Every line below is to be given again precisely; images are to be left out.

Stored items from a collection
※

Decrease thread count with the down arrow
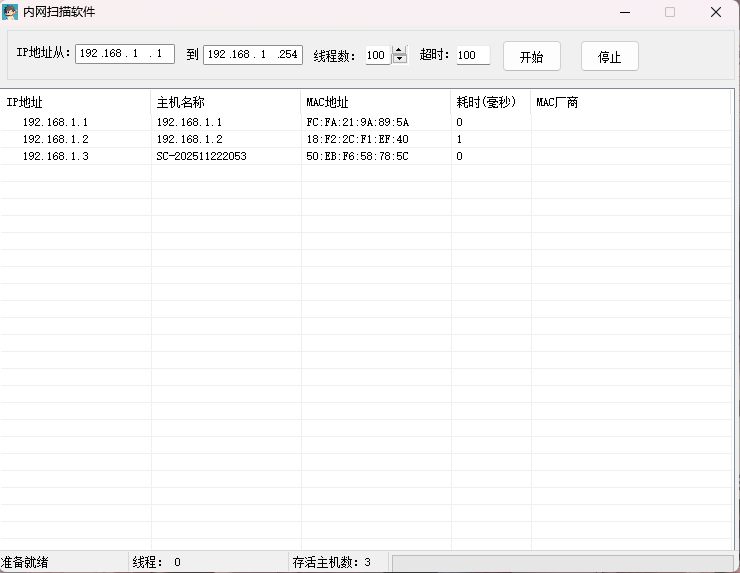The width and height of the screenshot is (740, 573). (x=400, y=60)
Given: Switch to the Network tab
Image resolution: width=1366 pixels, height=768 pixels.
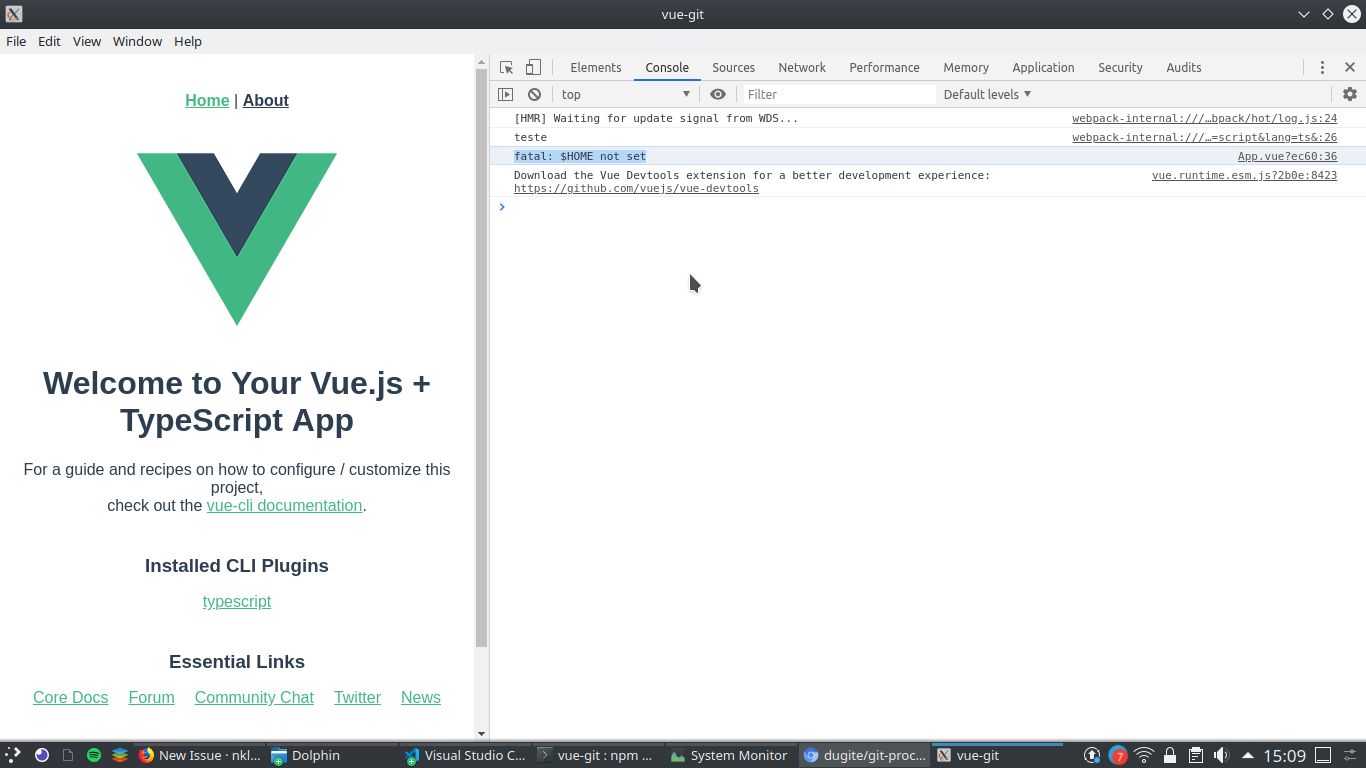Looking at the screenshot, I should pyautogui.click(x=801, y=67).
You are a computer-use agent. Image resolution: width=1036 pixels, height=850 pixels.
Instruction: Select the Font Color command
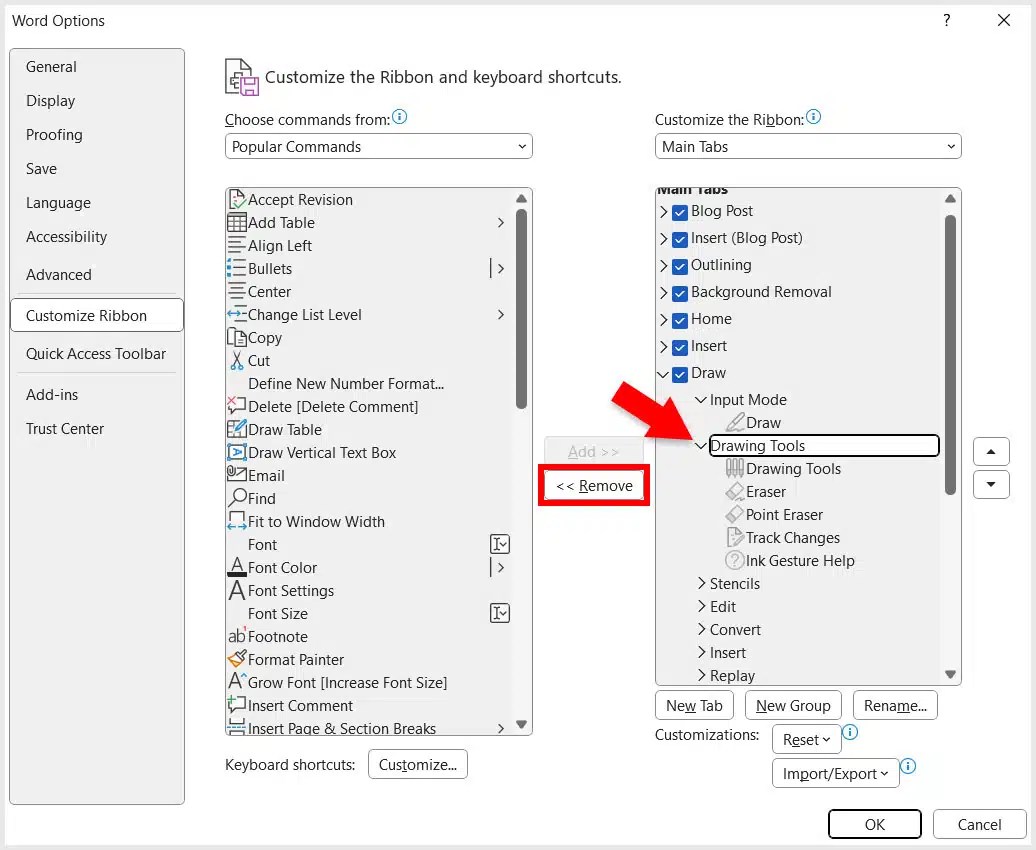(x=282, y=567)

※

# REPLY TO THE EXERCISE:
Decrease thread count with the down arrow
The width and height of the screenshot is (740, 573). (x=400, y=60)
Given: Switch to the Network tab
Image resolution: width=1366 pixels, height=768 pixels.
Looking at the screenshot, I should pyautogui.click(x=801, y=67).
You are a computer-use agent. Image resolution: width=1036 pixels, height=850 pixels.
Instruction: Select the Font Color command
(x=282, y=567)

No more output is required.